The authors seem to have a reply for that:

One may ask, would it not be sufficient to report on CSF norepinephrine alone as the most direct measure of central noradrenergic activity, since circulating norepinephrine does not pass through the blood-brain barrier (BBB)? Although it is correct that there is an efficient BBB for circulating catecholamines,6 this does not mean that CSF norepinephrine straightforwardly reflect “activity” in the sense of exocytotic release in response to pathway traffic. This is because most of released norepinephrine is recycled by reuptake into the nerve terminals and metabolized before the norepinephrine reaches the CSF space. For instance, if there were decreased activity of the cell membrane norepinephrine transporter (NET), CSF norepinephrine would overestimate the rate of exocytosis. Simultaneous measurement of DHPG (the main neuronal metabolite of NE) avoids this sort of misinterpretation.

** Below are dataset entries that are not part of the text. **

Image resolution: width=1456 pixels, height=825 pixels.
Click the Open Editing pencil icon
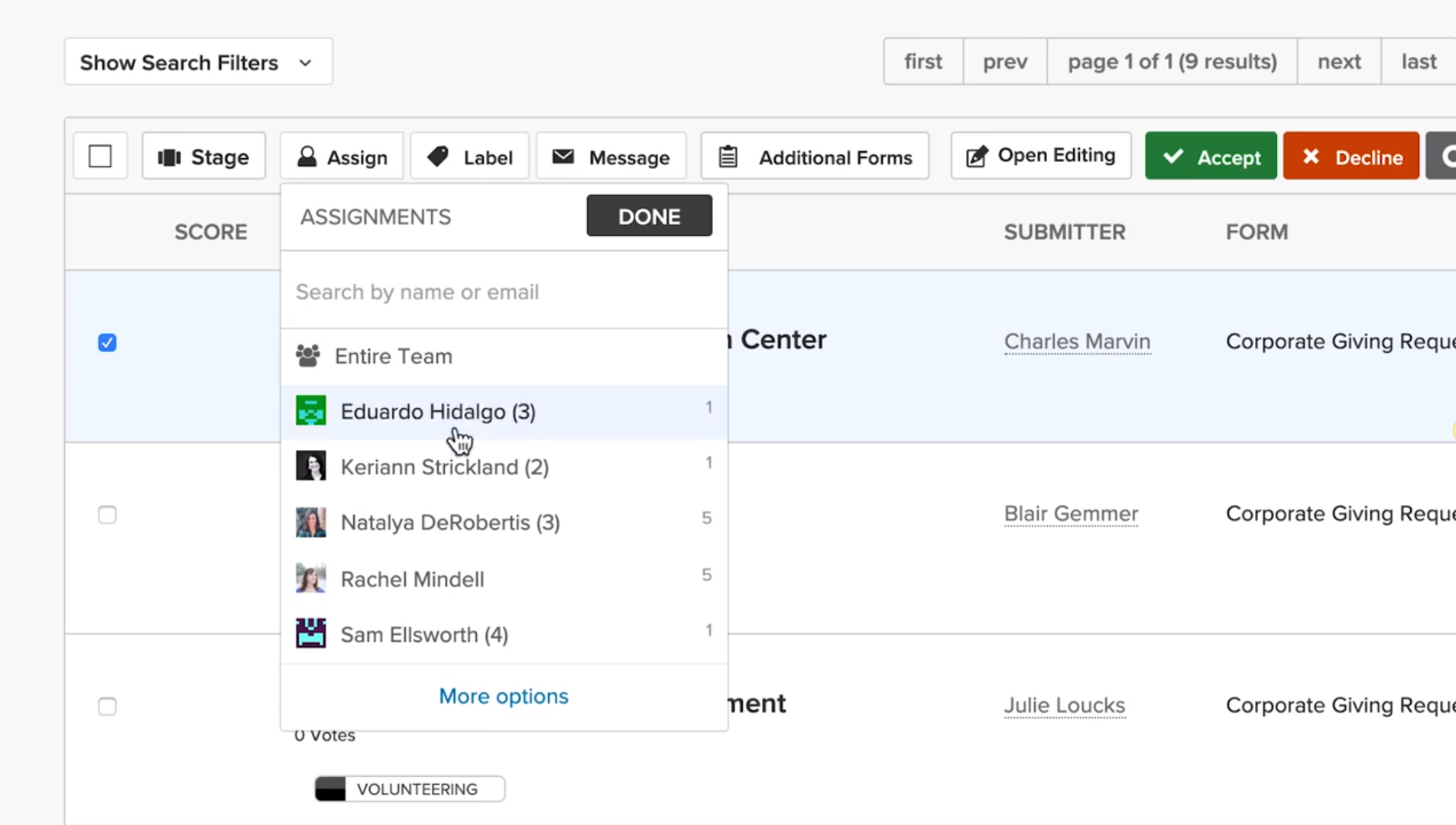coord(977,155)
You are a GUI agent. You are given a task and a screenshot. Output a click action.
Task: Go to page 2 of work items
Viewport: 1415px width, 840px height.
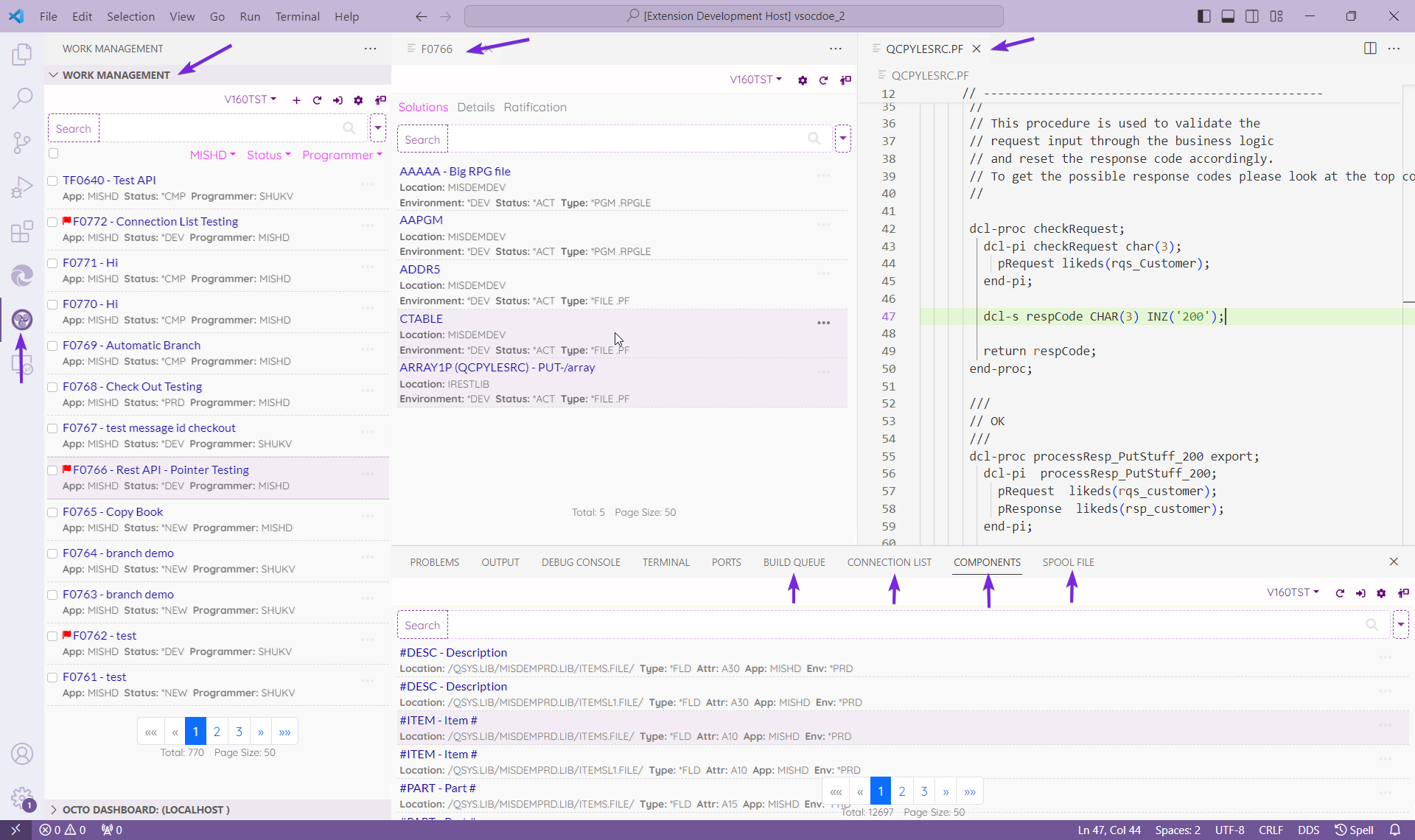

So, they have measured two other molecules that they say together with NE give a better view of the functioning of the system than just the pool of norepinephrine in the CSF:
NE+DHPG+MHPG
In particular, central norepinephrine deficiency is reflected by low CSF levels of 3,4-dihydroxyphenylglycol (DHPG), the main neuronal metabolite of norepinephrine, and of 3-methoxy-4-hydroxyphenylglycol (MHPG), the main end-product of central norepinephrine metabolism
We used the sum of CSF norepinephrine+DHPG+MHPG (referred to here as the Norepinephrine Pathway) as an index of central noradrenergic function


I don't know how correct their assumptions are, but they do seem to have thought about the problem I raised, and made measurements that they believe addresses it.